Ainda não li as três mais divulgadas obras de Damásio, O erro de Descartes, O sentimento de si, Ao encontro de Espinosa. Tenho-as na estante, mas adiei-lhes a leitura. Chocou-me o título da primeira e não desgostaria de ver no prêlo um título como "O erro de Damásio", assinado por Descartes! :)

Digo isto um pouco levianamente; sei muito bem que Descartes era um empirista-racional, possivelmente bem mais próximo de Damásio do que este imagina, até na extrema semelhança da "glândula pineal" com as sinapses dos neurónios que activam o desencadear das ideias e suscitam as emoções.

Na verdade, choca-me o título espampanante do seu primeiro livro, e tenho muito ainda que aprender com Descartes para me permitir simpatizar com a demagogia do "Sr. Damásio".

Porque eu tenho um preconceito, - que em todo o caso não fará de mim um dualista, penso -, a saber: por muito que se determine neurologicamente o que se passa no cérebro, não se irá nunca além do conhecimento das condições em que emerge e se viabiliza o pensamento, a conexão lógica entre as ideias.

Ora, um conjunto de condições de algo por certo se correlaciona plurivocamente com uma variedade de explicações e configurações emocionais.

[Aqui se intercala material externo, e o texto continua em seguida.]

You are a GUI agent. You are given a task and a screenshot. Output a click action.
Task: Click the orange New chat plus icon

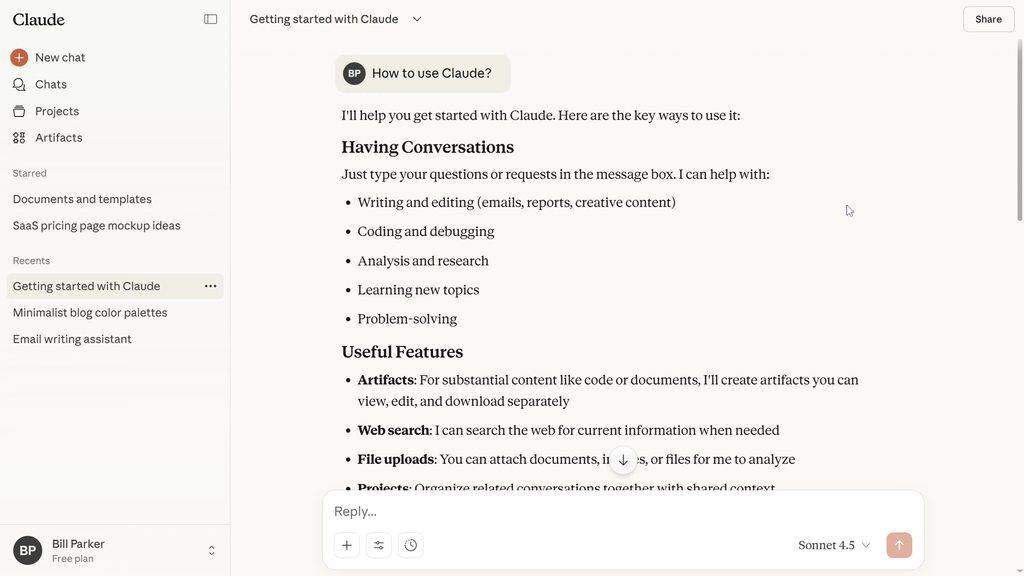[19, 58]
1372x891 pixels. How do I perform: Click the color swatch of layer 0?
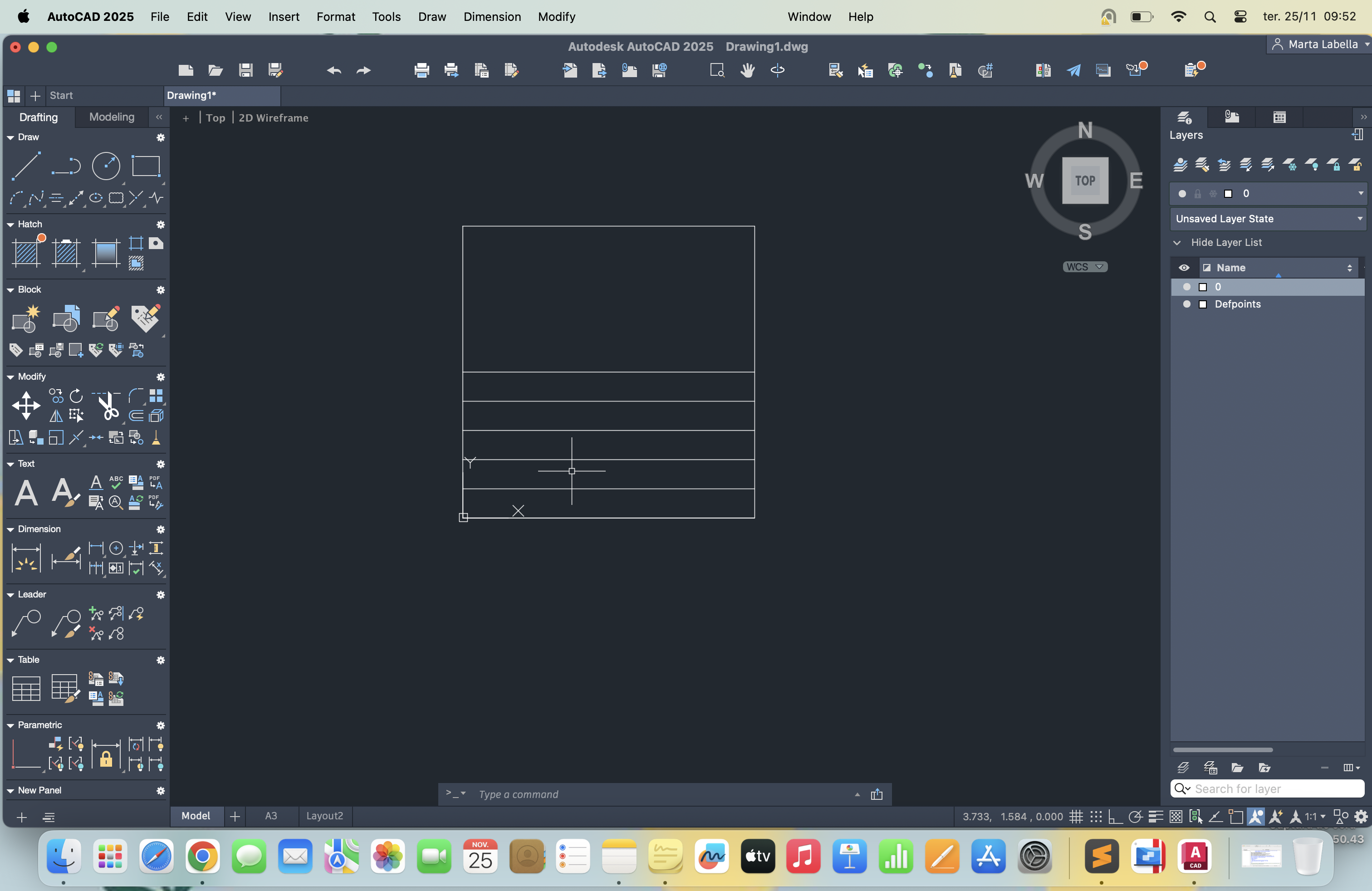(x=1203, y=287)
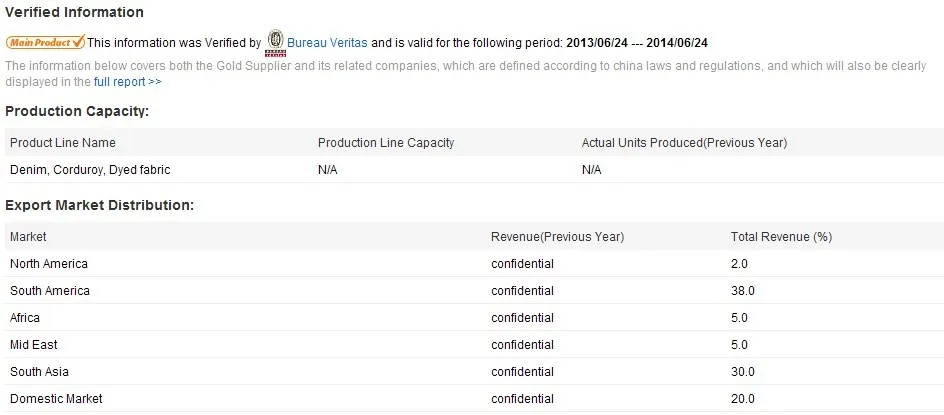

Logo, subsiste a indeterminabilidade do pensamento pela matéria.

Digo que isto não me converte em dualista porque ignoro se porventura pode haver pensamento sem matéria.

Da nossa experiência animal, humana, não vejo como isso possa ser, pois se me anestesiam o corpo, cesso de pensar e de sentir e a fortiori assim será se o meu corpo se dispersar.

Por isso, o que a neurociência descobrirá é o modo como a química condiciona o pensamento, o que não é pouco, mas não é tudo.

E não vejo onde é que Descartes erra se justamente ele hipostasia que deve existir um elo entre o corpo e a mente, a «glândula pineal» que o Damásio "escarafuncha"! :)

vbm disse...

Mas por acaso, só por acaso,
vi a entrevista e não sou ninguém
para me opor a um investigador
tão sério e respeitável como Damásio.

No entanto, convém tentar situar as coisas na sua realidade, a princesa Elizabeth já tinha mostrado a Descartes que não compreendia como é que a "alma" comunicava com o "corpo" - não é preciso agora o Sr. Damásio vir dizer que Descartes errou, que isso já se sabe há muito tempo.

O Tratado das Paixões da Alma que Elizabeth induziu Descartes a escrever mostra bem como este balbuciou perante as objecções da princesa. Damásio é dispensável como seu crítico. Basta-me a princesa.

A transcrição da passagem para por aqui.